** Material for this task **

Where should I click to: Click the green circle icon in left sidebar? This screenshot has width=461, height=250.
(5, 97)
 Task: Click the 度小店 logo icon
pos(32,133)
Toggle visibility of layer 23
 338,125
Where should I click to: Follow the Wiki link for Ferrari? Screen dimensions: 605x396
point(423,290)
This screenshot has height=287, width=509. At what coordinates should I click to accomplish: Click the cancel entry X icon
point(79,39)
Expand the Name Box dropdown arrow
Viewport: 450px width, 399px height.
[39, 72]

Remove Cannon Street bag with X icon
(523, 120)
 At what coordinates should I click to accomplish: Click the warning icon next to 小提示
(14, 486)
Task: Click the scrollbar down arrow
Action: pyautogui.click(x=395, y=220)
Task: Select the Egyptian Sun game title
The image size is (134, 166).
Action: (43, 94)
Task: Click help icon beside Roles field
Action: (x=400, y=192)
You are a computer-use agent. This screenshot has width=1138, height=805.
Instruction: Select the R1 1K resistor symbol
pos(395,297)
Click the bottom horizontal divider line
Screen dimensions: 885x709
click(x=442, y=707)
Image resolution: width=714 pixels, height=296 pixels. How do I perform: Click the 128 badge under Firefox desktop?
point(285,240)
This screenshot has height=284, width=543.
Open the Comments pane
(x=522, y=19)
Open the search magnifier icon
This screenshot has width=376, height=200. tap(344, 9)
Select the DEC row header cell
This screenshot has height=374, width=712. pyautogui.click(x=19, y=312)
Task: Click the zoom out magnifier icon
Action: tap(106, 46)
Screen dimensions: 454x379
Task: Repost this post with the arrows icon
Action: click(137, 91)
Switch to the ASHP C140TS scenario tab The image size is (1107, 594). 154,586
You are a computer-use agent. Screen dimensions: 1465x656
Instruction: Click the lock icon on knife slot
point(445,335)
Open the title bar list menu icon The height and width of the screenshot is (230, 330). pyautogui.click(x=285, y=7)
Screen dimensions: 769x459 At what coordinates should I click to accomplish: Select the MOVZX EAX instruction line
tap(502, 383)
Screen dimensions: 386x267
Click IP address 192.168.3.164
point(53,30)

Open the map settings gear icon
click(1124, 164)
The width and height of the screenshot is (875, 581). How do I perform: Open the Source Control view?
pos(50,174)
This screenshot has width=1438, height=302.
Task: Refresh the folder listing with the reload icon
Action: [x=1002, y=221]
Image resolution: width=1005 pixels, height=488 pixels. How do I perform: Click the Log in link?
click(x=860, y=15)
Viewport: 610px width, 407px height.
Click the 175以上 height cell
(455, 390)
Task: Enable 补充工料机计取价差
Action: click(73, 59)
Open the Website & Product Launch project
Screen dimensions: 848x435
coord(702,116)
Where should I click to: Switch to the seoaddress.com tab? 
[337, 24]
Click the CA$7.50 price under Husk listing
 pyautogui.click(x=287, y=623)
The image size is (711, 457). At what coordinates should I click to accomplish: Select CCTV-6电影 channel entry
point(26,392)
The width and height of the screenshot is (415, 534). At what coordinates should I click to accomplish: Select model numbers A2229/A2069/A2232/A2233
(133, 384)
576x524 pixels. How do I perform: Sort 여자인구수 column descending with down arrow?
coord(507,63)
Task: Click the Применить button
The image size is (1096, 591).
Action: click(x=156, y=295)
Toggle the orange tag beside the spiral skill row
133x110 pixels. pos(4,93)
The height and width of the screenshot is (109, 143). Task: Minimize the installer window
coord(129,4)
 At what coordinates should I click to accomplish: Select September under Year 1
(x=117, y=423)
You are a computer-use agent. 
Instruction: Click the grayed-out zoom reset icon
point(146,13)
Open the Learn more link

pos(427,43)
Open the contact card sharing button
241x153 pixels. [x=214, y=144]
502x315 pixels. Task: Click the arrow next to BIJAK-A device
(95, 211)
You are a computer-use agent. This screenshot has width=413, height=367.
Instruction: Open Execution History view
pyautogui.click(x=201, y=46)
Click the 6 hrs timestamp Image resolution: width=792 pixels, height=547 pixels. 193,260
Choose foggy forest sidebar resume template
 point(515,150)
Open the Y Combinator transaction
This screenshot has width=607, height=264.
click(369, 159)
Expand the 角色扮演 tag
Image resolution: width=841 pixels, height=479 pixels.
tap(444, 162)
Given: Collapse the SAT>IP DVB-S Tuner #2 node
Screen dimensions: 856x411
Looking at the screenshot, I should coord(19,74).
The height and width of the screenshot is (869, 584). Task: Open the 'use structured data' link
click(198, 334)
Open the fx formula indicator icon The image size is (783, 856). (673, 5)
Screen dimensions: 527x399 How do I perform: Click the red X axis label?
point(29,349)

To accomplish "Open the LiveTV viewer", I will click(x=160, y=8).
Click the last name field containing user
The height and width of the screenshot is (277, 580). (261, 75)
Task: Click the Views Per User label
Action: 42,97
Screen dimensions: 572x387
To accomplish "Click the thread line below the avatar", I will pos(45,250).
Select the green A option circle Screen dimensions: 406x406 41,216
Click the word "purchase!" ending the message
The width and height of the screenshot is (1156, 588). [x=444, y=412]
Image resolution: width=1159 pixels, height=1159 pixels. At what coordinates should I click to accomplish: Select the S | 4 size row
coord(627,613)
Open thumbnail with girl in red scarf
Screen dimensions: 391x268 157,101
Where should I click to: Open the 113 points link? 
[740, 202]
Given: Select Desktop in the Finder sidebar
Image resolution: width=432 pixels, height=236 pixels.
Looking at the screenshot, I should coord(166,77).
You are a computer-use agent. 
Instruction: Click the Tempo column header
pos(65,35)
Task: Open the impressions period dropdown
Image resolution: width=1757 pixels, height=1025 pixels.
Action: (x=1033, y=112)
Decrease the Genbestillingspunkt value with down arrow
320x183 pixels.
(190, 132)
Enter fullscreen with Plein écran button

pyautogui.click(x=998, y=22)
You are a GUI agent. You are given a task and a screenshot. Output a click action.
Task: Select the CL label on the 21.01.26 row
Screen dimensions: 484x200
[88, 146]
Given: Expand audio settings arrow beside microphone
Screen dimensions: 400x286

** Assignment **
From the data above, pick out each line containing "title" and copy it.

** Task solution **
Task: Select the Egyptian Sun game title
Open the title bar list menu icon The height and width of the screenshot is (230, 330). pyautogui.click(x=285, y=7)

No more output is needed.